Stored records
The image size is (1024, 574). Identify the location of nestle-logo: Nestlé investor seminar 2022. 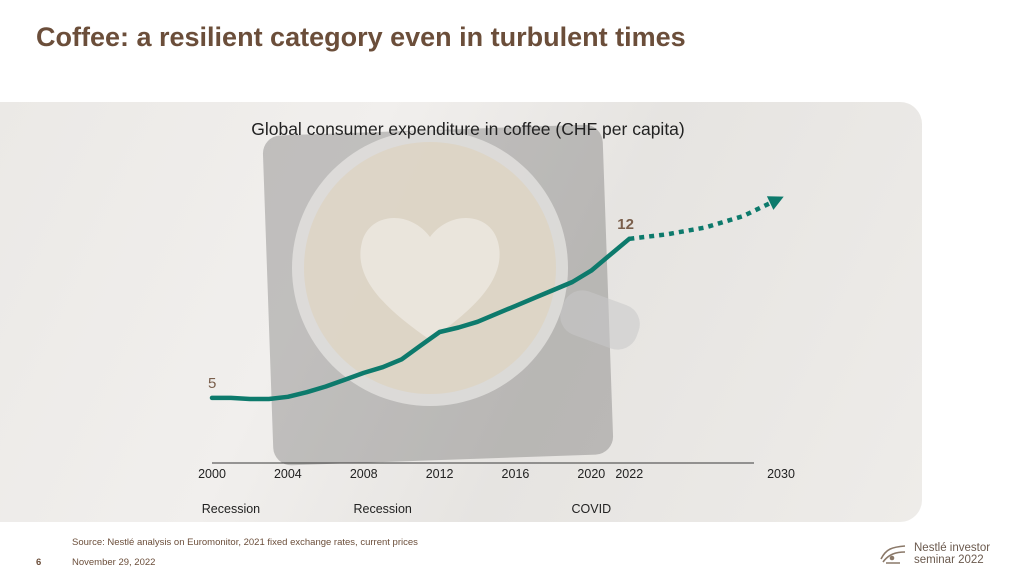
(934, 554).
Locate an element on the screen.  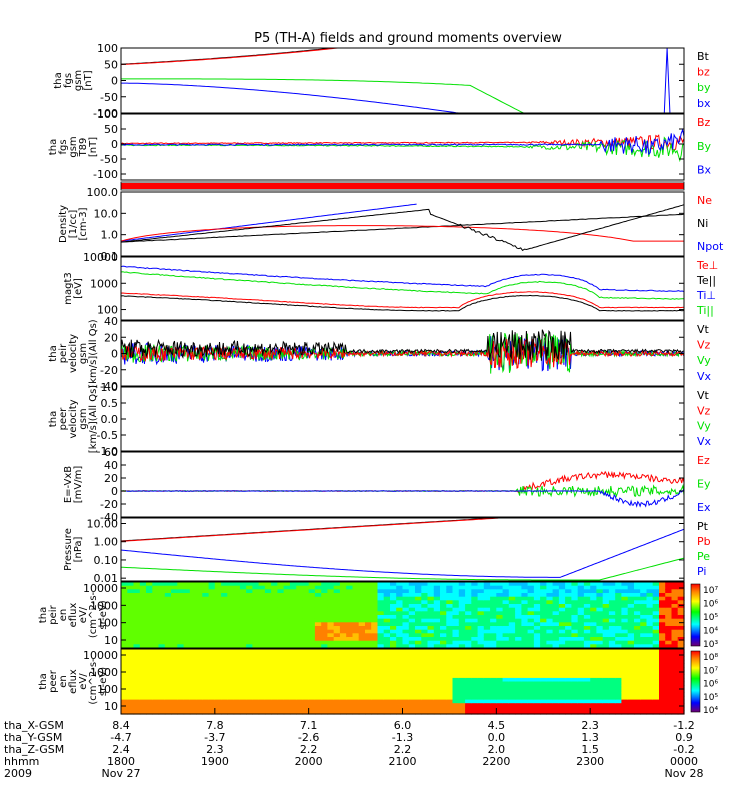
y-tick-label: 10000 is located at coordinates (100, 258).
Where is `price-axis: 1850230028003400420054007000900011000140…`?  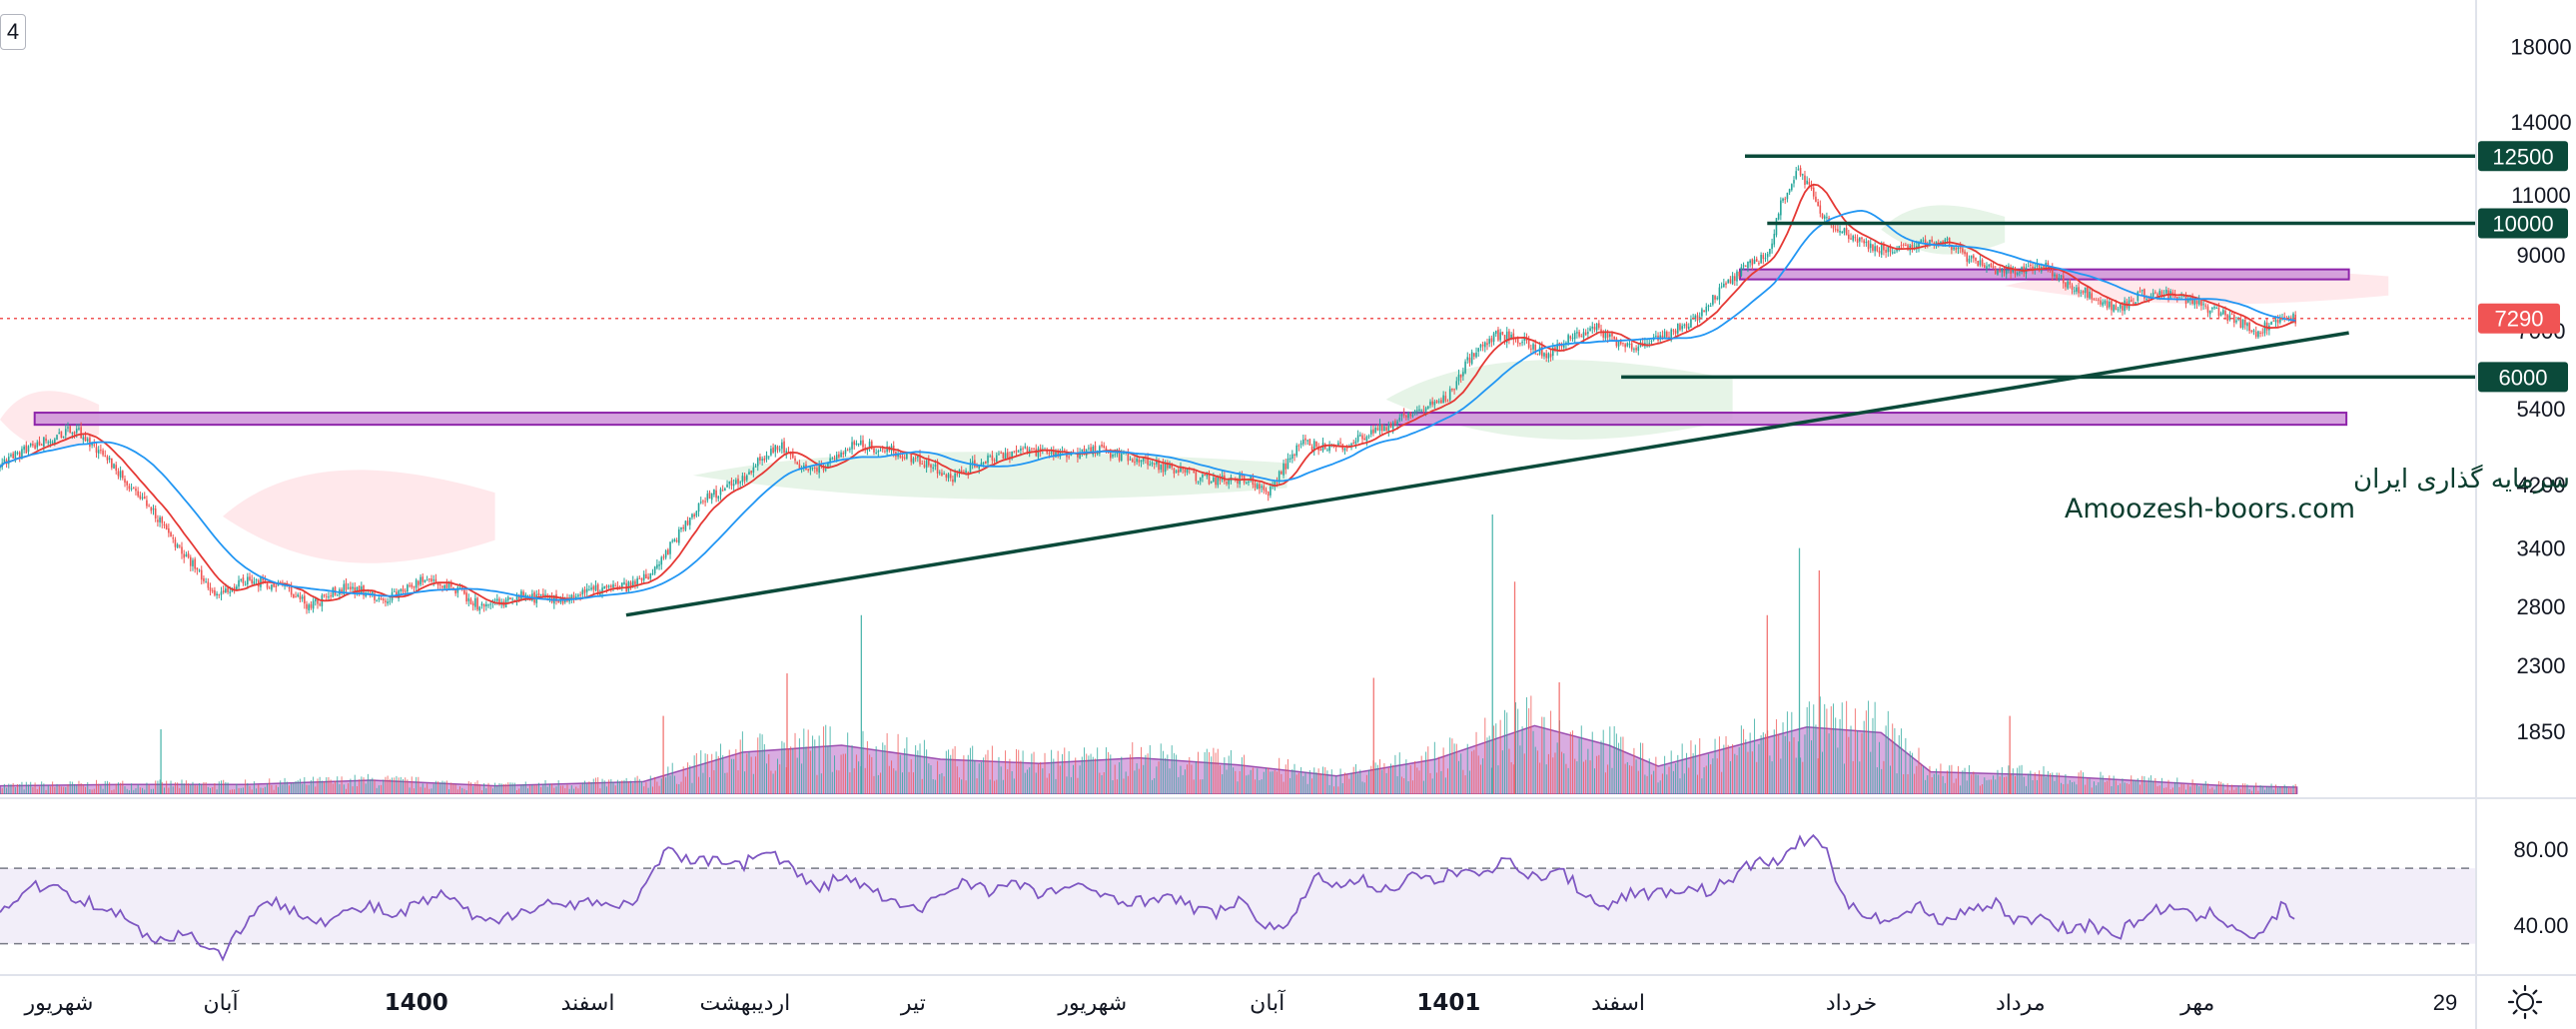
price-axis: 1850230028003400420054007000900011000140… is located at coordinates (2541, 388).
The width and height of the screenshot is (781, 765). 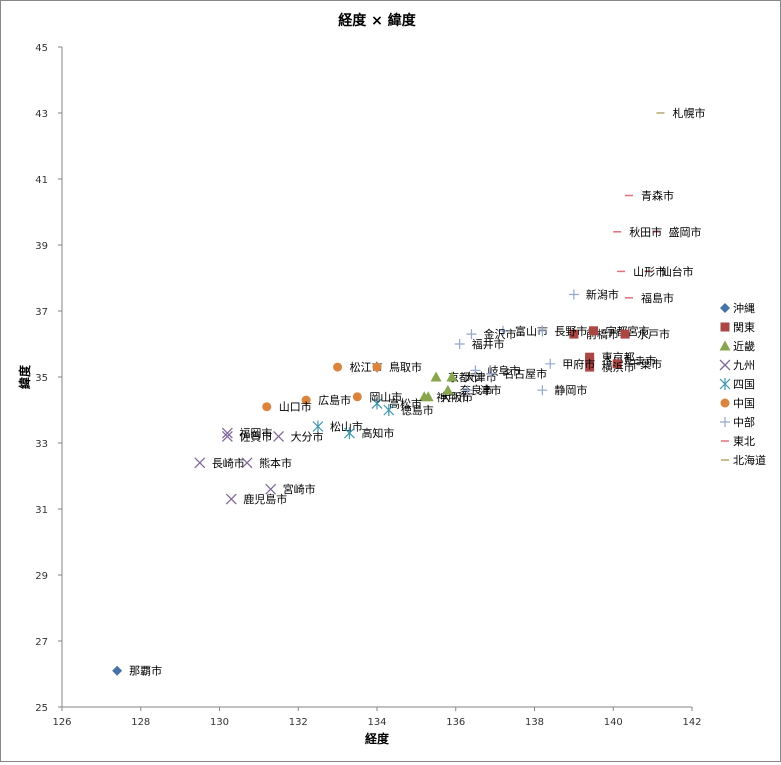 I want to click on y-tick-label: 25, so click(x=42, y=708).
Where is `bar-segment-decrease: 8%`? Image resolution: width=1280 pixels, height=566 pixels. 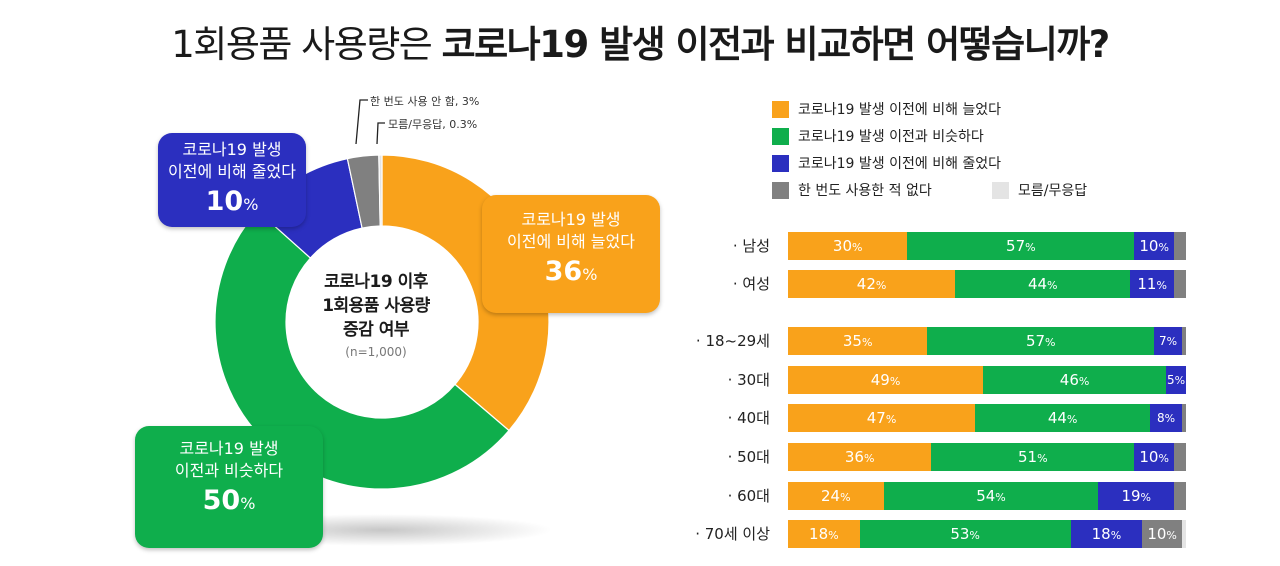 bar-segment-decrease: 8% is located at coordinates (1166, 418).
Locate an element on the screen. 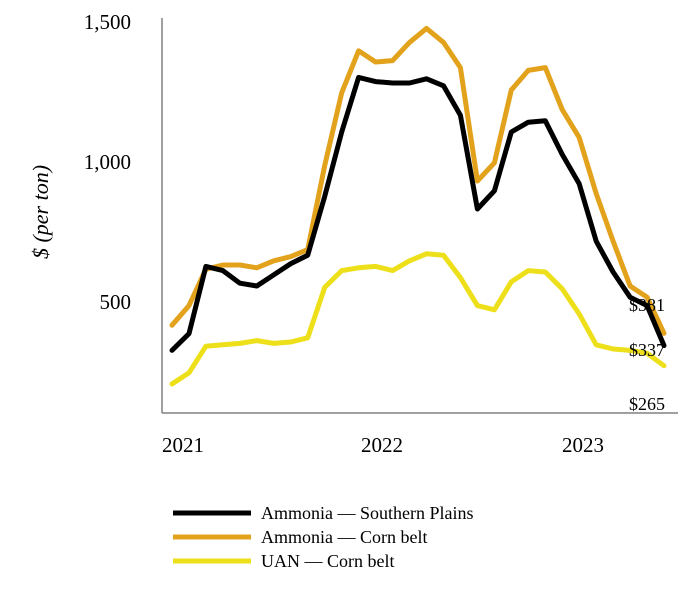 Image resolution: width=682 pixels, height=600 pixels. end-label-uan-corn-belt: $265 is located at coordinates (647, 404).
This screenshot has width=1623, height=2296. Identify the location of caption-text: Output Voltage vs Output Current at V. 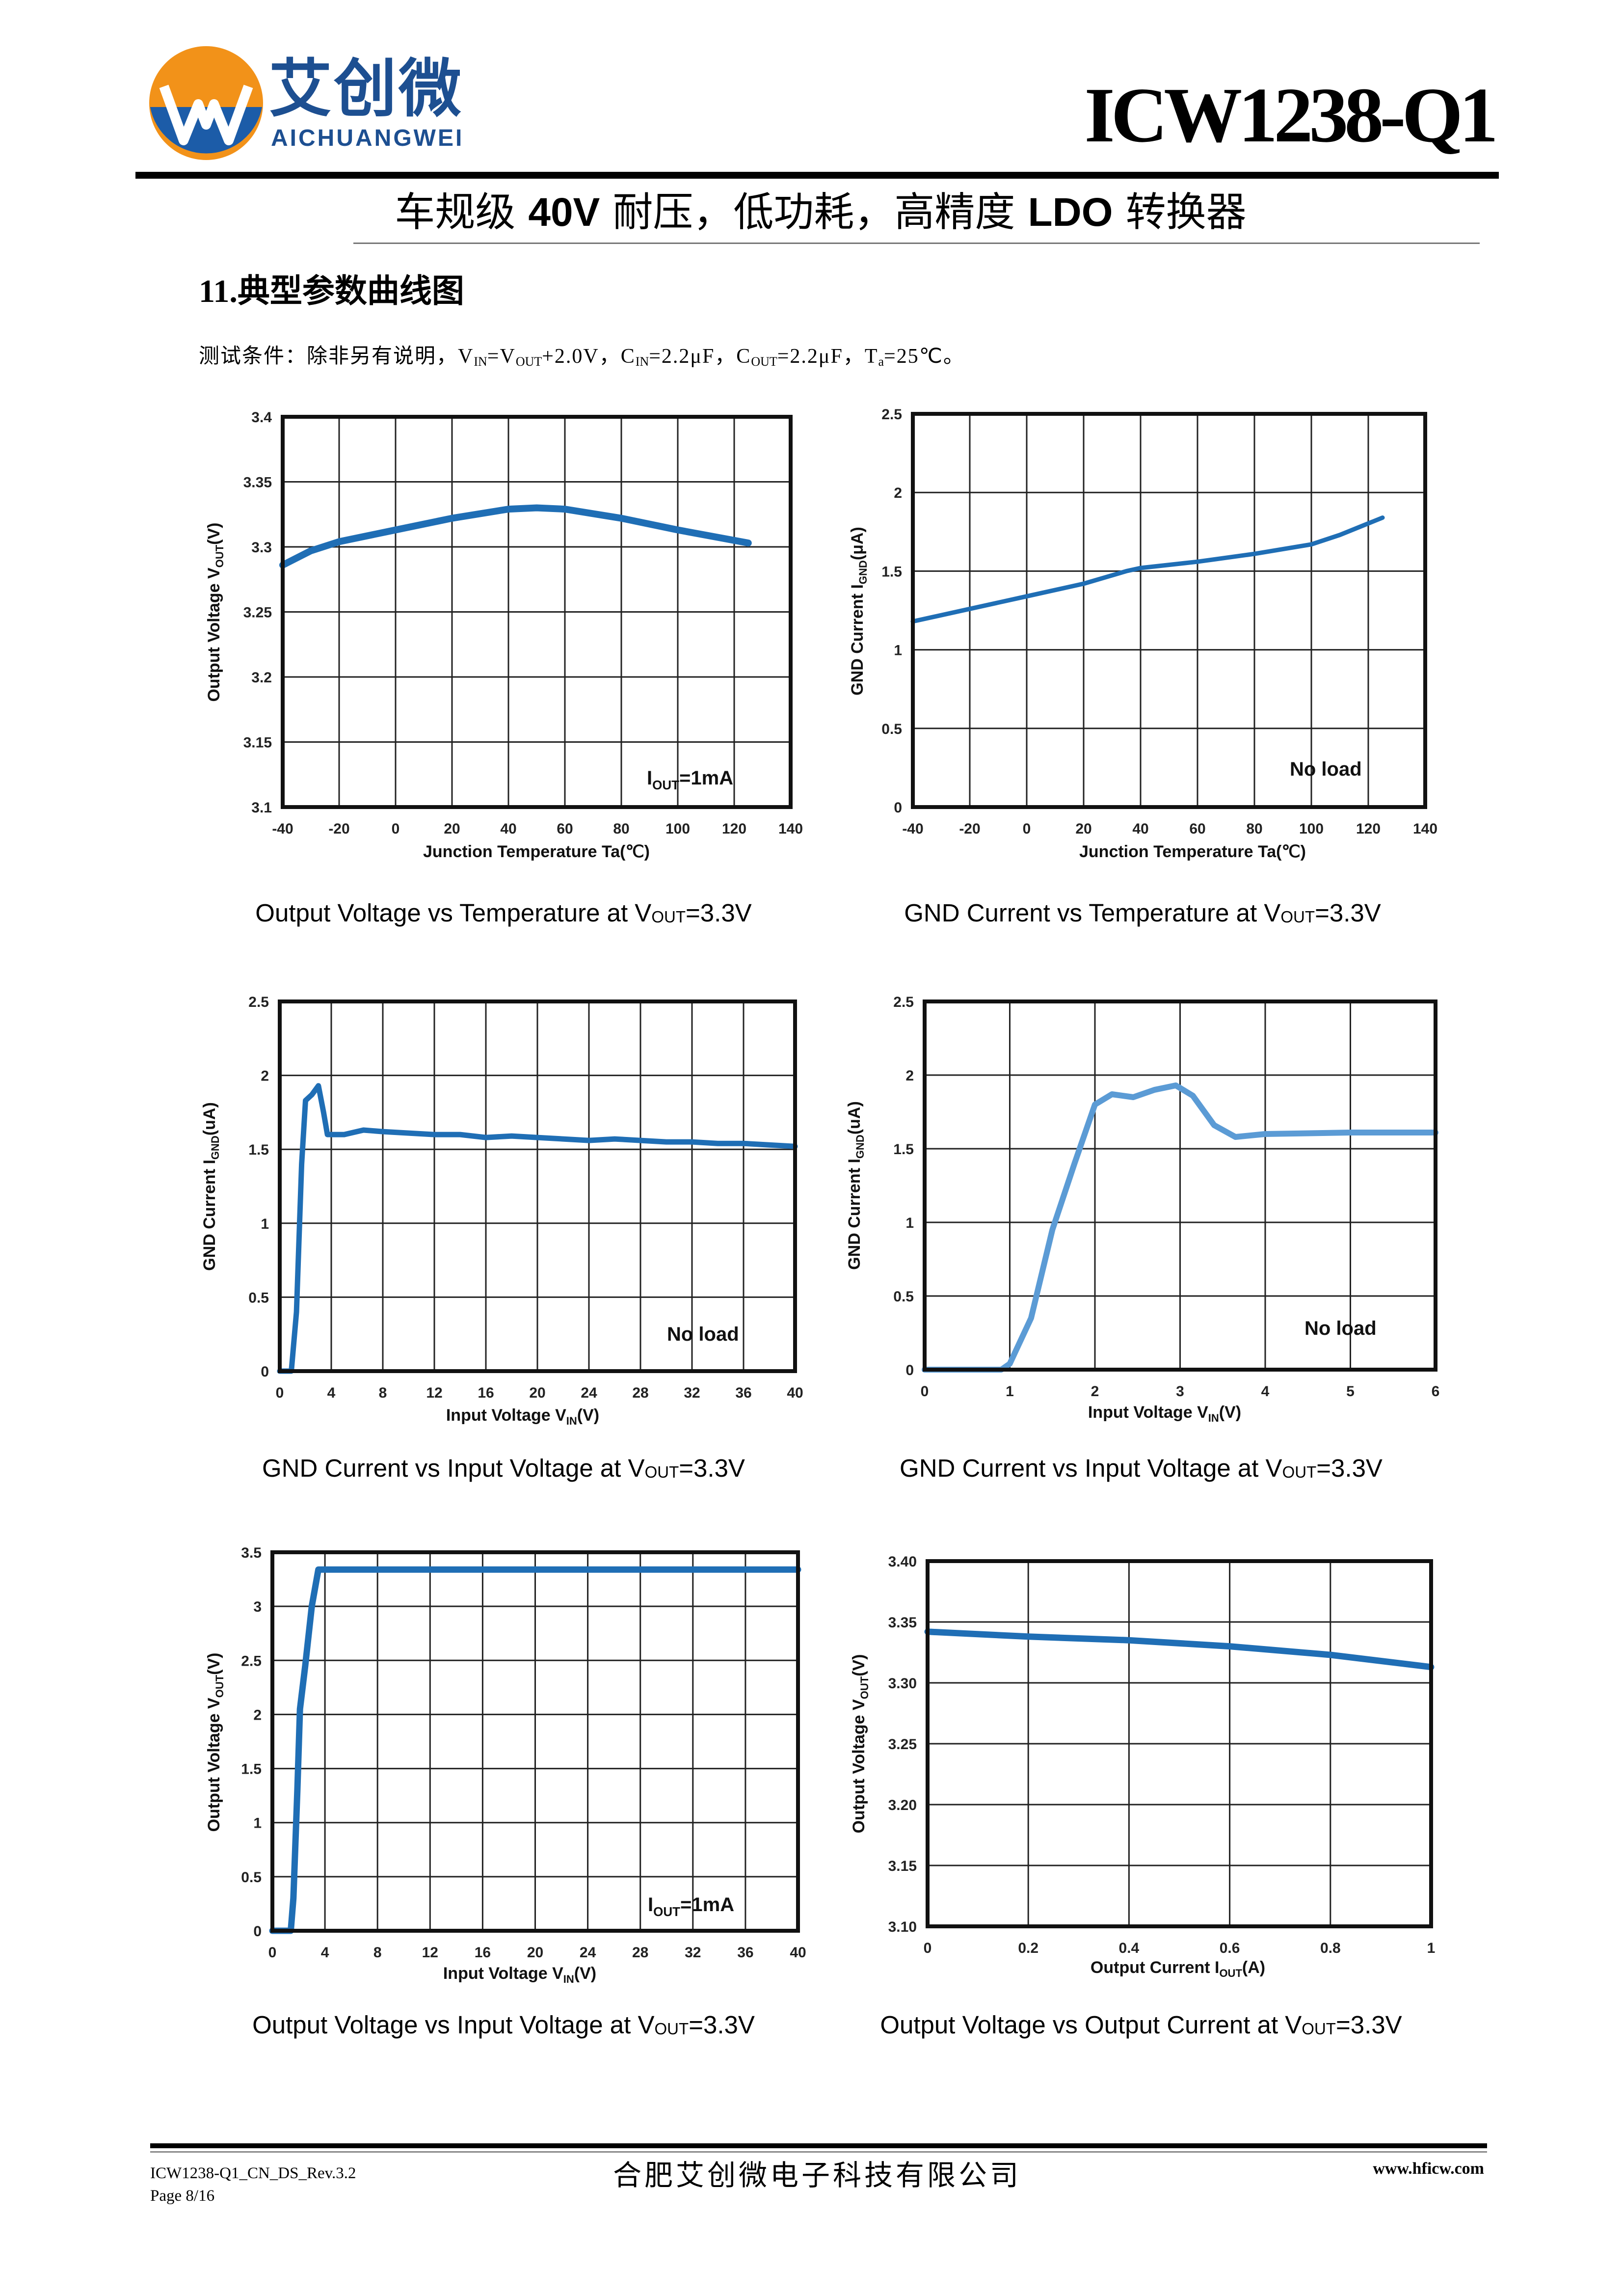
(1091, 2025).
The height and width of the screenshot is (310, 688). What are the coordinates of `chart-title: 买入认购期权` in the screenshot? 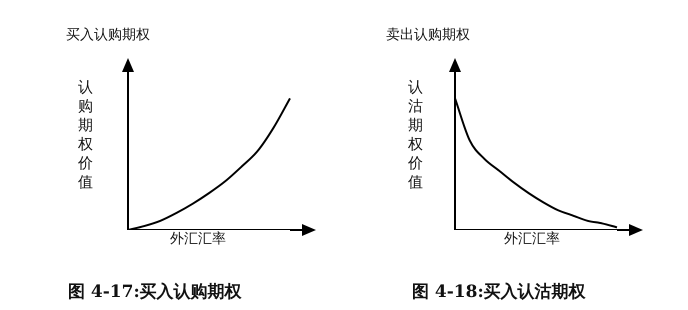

◆ **What is required**: Repeat the stretch of the records from the line containing "This screenshot has" through the end of the records. Omit the pictures from your answer.

◆ **Solved exercise**:
This screenshot has width=1623, height=2296. Identify the location of caption-text: Output Voltage vs Output Current at V. 
(1091, 2025).
The height and width of the screenshot is (310, 688). What are the coordinates of `chart-title: 买入认购期权` in the screenshot? 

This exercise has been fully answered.